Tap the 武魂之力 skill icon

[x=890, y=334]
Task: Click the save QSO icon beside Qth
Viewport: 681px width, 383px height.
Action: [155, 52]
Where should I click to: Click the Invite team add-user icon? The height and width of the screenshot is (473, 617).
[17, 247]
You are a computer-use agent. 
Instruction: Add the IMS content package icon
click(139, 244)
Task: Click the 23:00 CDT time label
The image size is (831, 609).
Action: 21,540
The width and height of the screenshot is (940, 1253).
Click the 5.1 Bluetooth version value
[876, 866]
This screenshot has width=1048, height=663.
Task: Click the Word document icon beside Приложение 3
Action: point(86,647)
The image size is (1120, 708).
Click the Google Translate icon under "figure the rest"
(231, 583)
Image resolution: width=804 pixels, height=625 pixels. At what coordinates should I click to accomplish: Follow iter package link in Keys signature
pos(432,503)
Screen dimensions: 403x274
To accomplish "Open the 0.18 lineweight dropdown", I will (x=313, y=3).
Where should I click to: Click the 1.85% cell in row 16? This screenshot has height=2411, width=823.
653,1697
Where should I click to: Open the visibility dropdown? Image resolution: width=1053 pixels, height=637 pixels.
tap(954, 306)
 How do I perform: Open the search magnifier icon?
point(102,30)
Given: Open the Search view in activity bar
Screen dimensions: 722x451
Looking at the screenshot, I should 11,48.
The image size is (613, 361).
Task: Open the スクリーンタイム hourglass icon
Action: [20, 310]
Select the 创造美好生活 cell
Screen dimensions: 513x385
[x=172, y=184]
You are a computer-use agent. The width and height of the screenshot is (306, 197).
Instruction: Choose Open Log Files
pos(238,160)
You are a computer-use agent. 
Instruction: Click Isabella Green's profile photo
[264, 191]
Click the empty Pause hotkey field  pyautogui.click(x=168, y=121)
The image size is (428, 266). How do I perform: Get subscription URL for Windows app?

++++++

- [What you have to do] Print the listing above in its entirety, with every line exact.

- [Expected output]
Tap the 武魂之力 skill icon

[x=890, y=334]
Task: Click the save QSO icon beside Qth
Viewport: 681px width, 383px height.
Action: [155, 52]
Where should I click to: Click the Invite team add-user icon? The height and width of the screenshot is (473, 617).
[17, 247]
You are a computer-use agent. 
Instruction: Add the IMS content package icon
click(139, 244)
Task: Click the 23:00 CDT time label
The image size is (831, 609).
Action: 21,540
The width and height of the screenshot is (940, 1253).
Click the 5.1 Bluetooth version value
[876, 866]
This screenshot has width=1048, height=663.
Task: Click the Word document icon beside Приложение 3
Action: point(86,647)
The image size is (1120, 708).
Click the Google Translate icon under "figure the rest"
(231, 583)
Image resolution: width=804 pixels, height=625 pixels. At what coordinates should I click to accomplish: Follow iter package link in Keys signature
pos(432,503)
Screen dimensions: 403x274
To accomplish "Open the 0.18 lineweight dropdown", I will (x=313, y=3).
Where should I click to: Click the 1.85% cell in row 16? This screenshot has height=2411, width=823.
653,1697
Where should I click to: Open the visibility dropdown? Image resolution: width=1053 pixels, height=637 pixels.
tap(954, 306)
 How do I perform: Open the search magnifier icon?
point(102,30)
Given: Open the Search view in activity bar
Screen dimensions: 722x451
Looking at the screenshot, I should 11,48.
The image size is (613, 361).
Task: Open the スクリーンタイム hourglass icon
Action: [20, 310]
Select the 创造美好生活 cell
Screen dimensions: 513x385
[x=172, y=184]
You are a computer-use agent. The width and height of the screenshot is (306, 197).
Instruction: Choose Open Log Files
pos(238,160)
You are a computer-use agent. 
Instruction: Click Isabella Green's profile photo
[264, 191]
Click the empty Pause hotkey field  pyautogui.click(x=168, y=121)
The image size is (428, 266). How do I perform: Get subscription URL for Windows app?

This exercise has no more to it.